Count the lines in the material below that contain the string "icon", with case taken into account, and give only the number.
_ _ _ _ _ _ _
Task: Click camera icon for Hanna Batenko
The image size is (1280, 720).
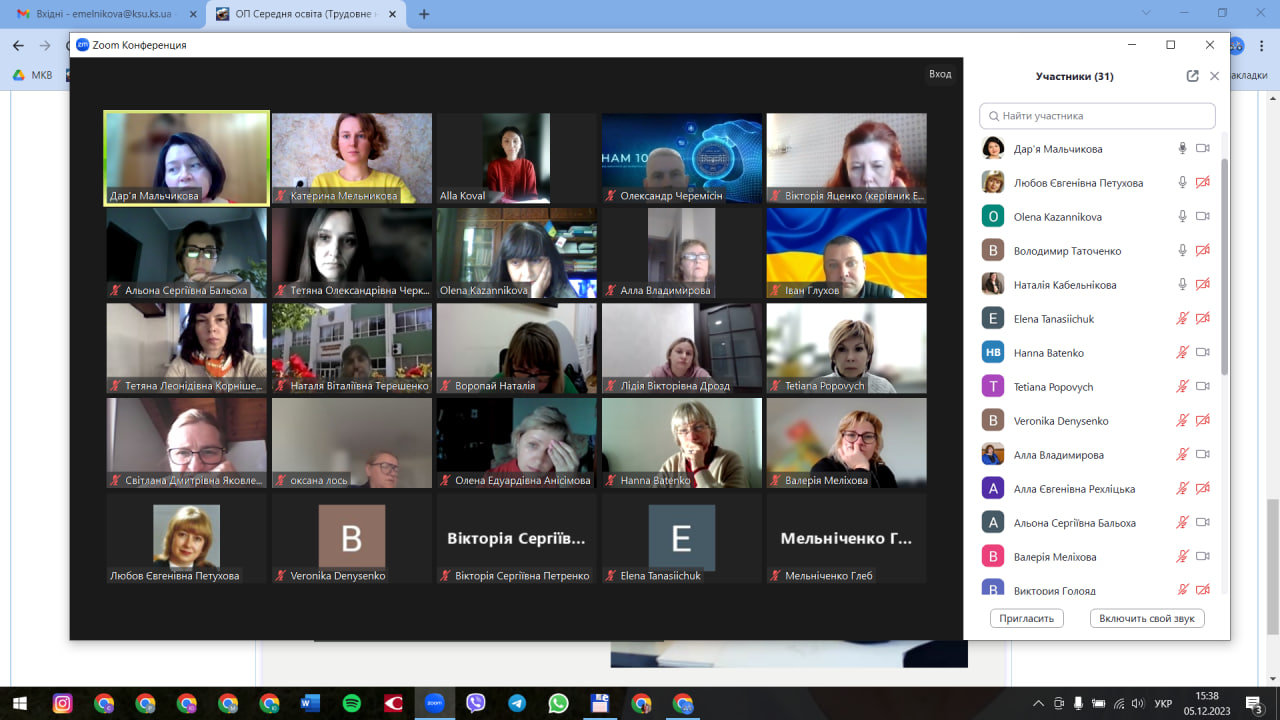Action: click(x=1203, y=353)
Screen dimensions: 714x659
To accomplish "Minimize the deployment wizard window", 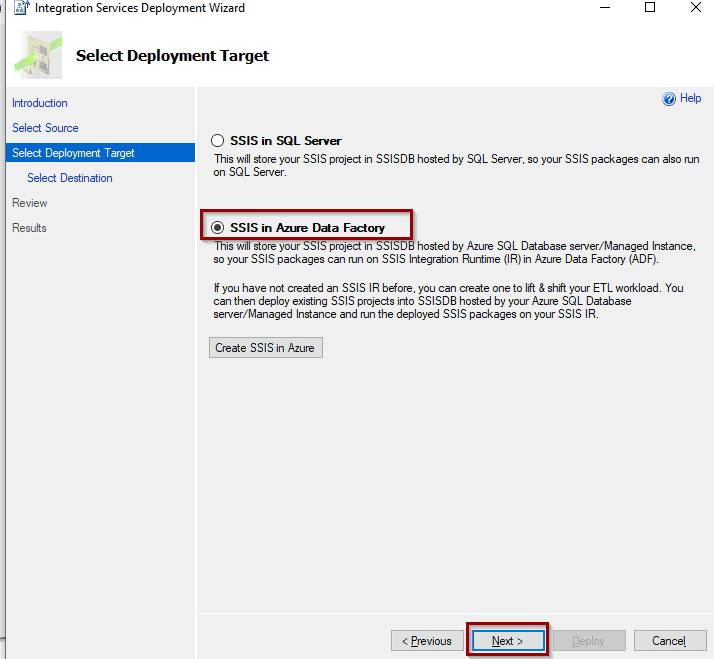I will coord(605,7).
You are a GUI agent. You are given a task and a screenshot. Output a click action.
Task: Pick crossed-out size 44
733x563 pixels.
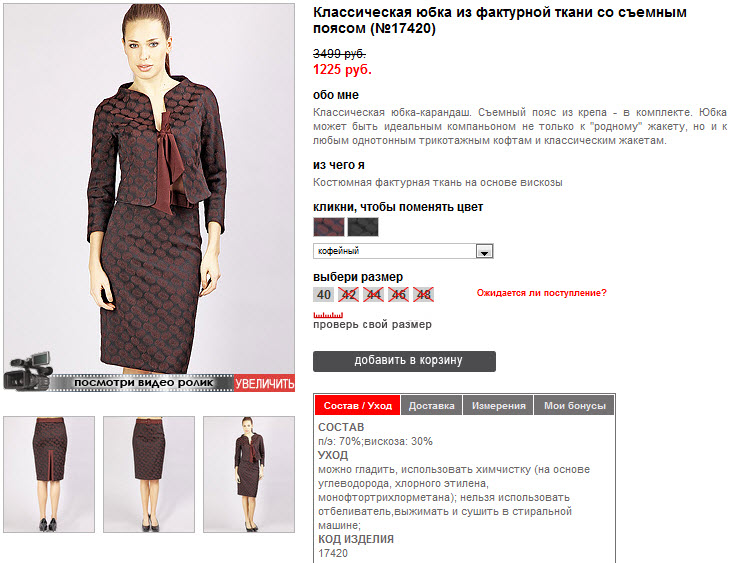click(x=374, y=295)
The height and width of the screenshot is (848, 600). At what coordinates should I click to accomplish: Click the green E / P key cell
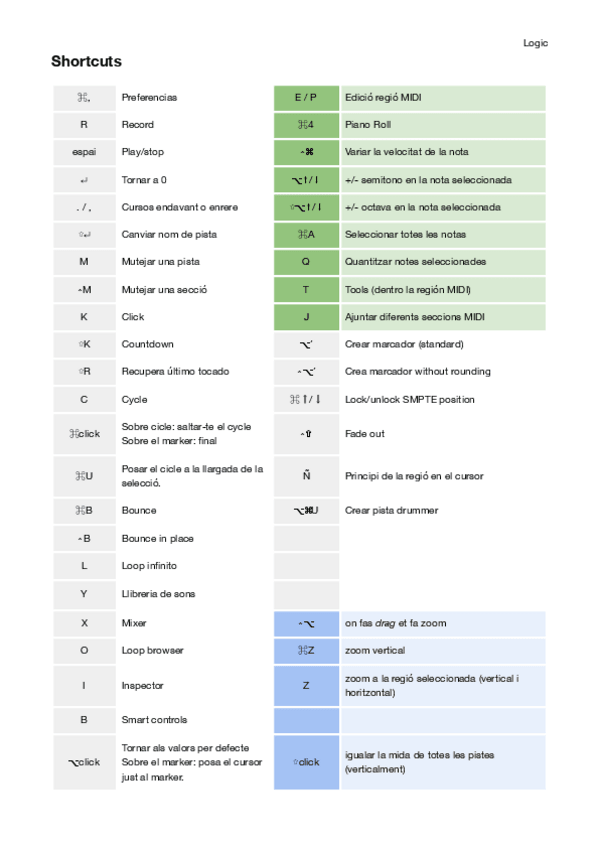(x=306, y=98)
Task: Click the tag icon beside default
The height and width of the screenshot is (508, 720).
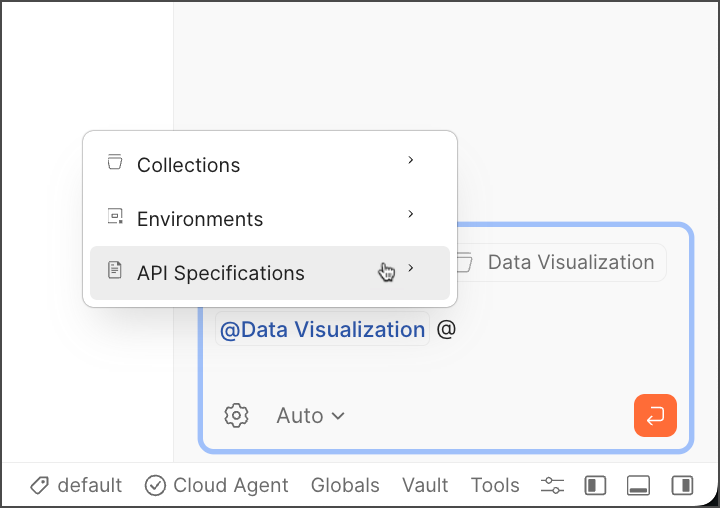Action: coord(40,486)
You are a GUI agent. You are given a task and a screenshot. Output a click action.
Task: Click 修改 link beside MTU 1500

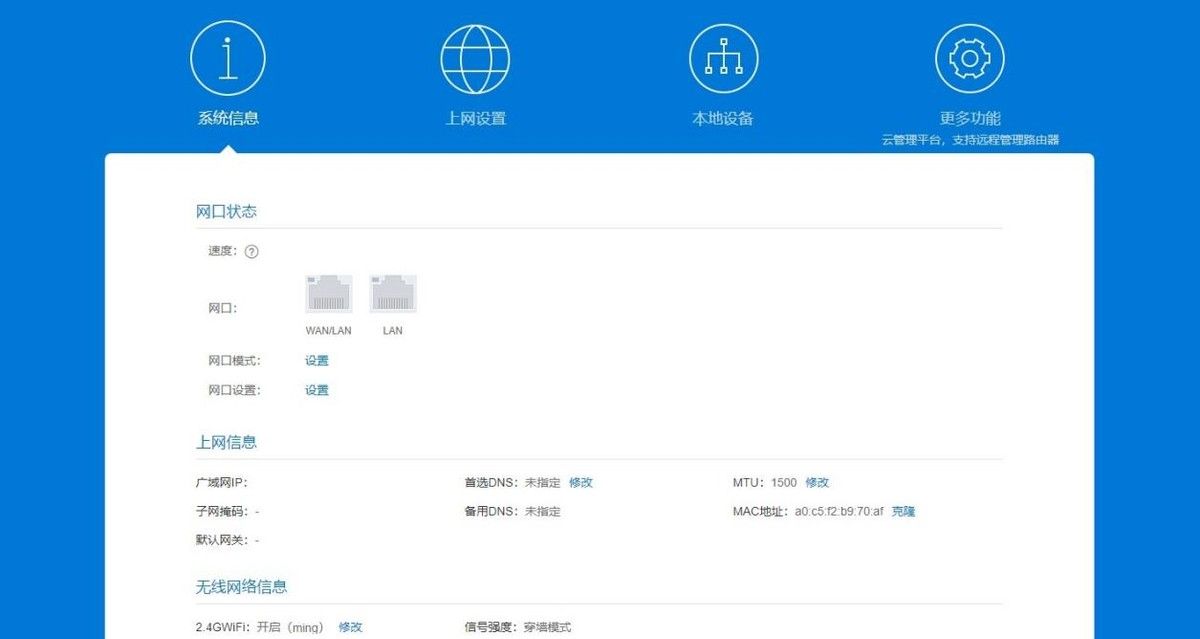point(817,483)
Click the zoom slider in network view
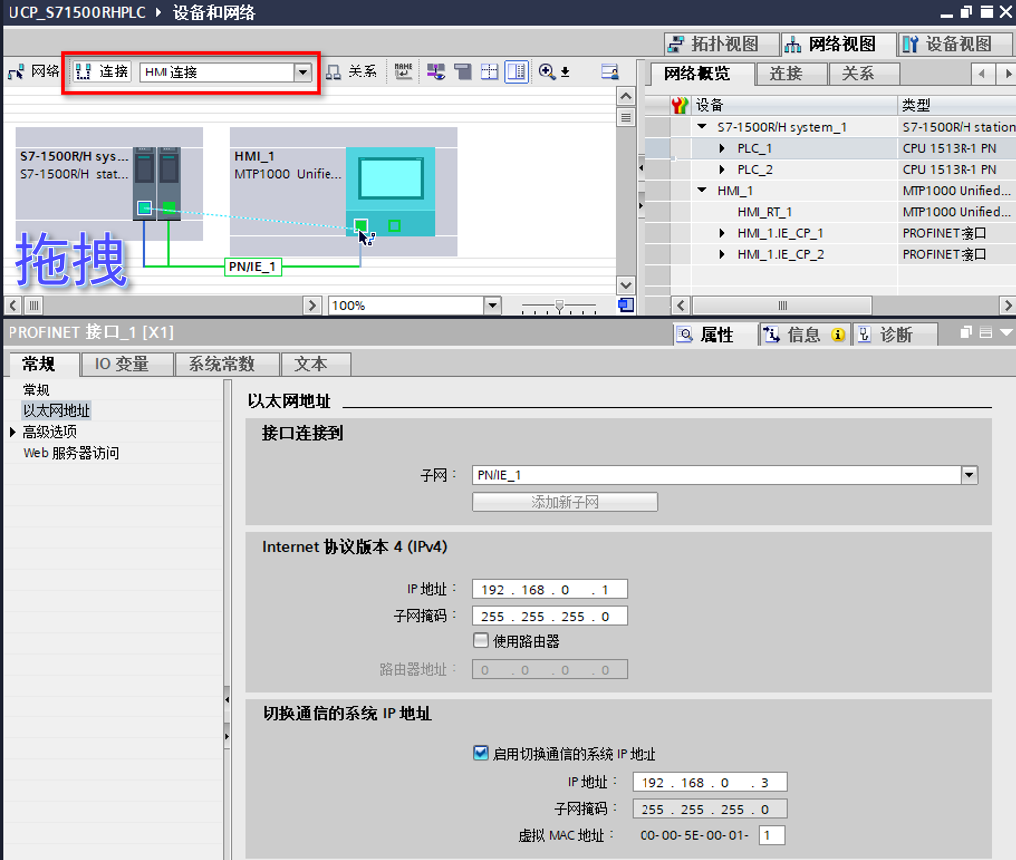 pos(560,305)
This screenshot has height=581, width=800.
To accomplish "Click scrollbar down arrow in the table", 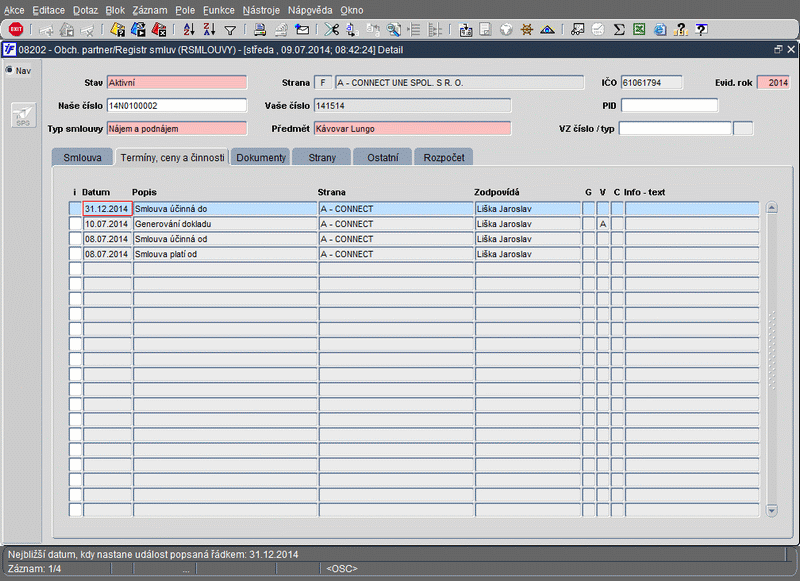I will pos(771,510).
_ _ _ _ _ _ _
* **Worked solution**
2